IBM has published its first protein simulation study using BlueGene/L — the first proof that its new supercomputer can meet the demands of computationally demanding life science research problems.
“This is a big achievement for us,” said Ajay Royyuru, who heads the Computational Biology Center at IBM Research. “In a sense, this is the first science output that we have in using BlueGene in an area that we had targeted all along for exactly this purpose.”
The study, published in the current Journal of the American Chemical Society, was a 118-nanosecond molecular dynamics simulation of a single rhodopsin molecule embedded in a bilayer containing cholesterol and two different lipid species. According to IBM, the study is unique both in terms of the timescale of the simulation, and the complexity of the system, which included more than 43,000 atoms.
The uniqueness of the work is a matter of debate, however. Rainer Böckmann of the Theoretical and Computational Membrane Biology Center for Bioinformatics at Germany’s Universität des Saarlandes noted that other recent projects have attained comparable levels of simulation time and complexity. For example, last year Böckmann and Helmut Grubmuller published a simulation study of the interaction of calcium ions with a phospholipid bilayer — a system of more than 21,000 atoms, for 200 nanoseconds — “on a single dual-Athlon workstation.”
In a more recent study, still in press, Böckmann and colleagues simulate a system of more than 85,000 atoms for 80 nanoseconds using a Beowulf cluster. In an e-mail to BioInform, Böckmann called IBM’s work “nice but nothing spectacular, even disappointing, taking into account the size or price of BlueGene.”

▶ [Study material]
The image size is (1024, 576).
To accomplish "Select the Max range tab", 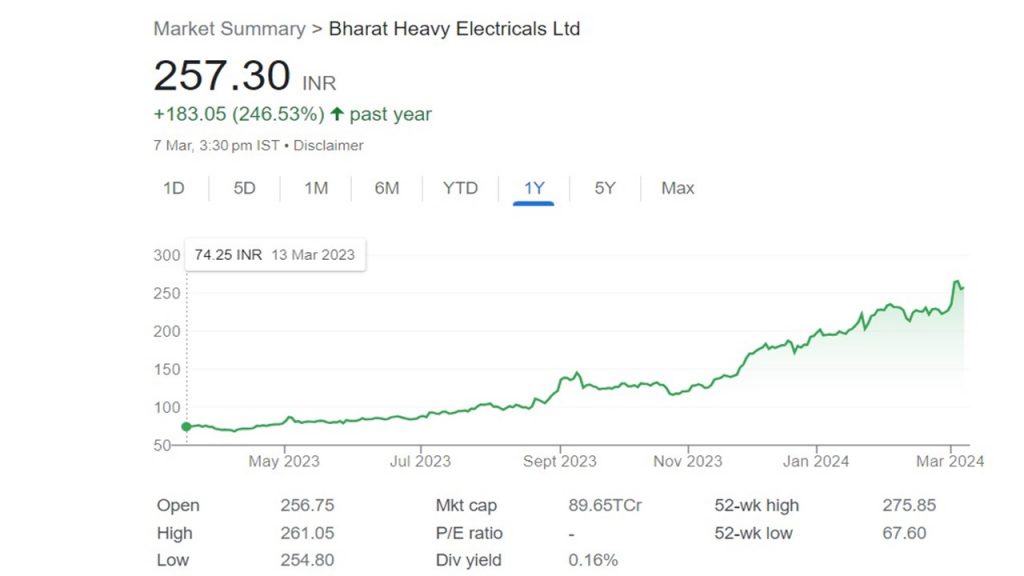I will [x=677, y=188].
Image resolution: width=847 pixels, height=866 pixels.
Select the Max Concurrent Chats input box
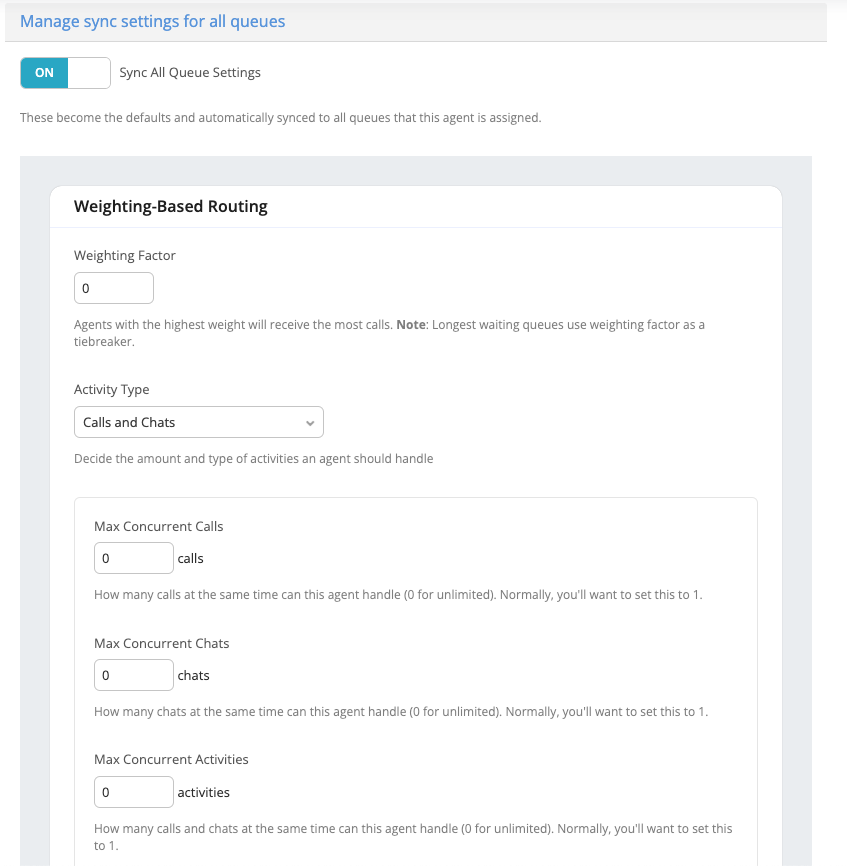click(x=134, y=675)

▶ [Goal of the exercise] Name every person mentioned in the article about IBM's BlueGene/L protein simulation. The records are separate material and are not connected to the article about IBM's BlueGene/L protein simulation.

▶ [Solved problem]
Ajay Royyuru
Rainer Böckmann
Helmut Grubmuller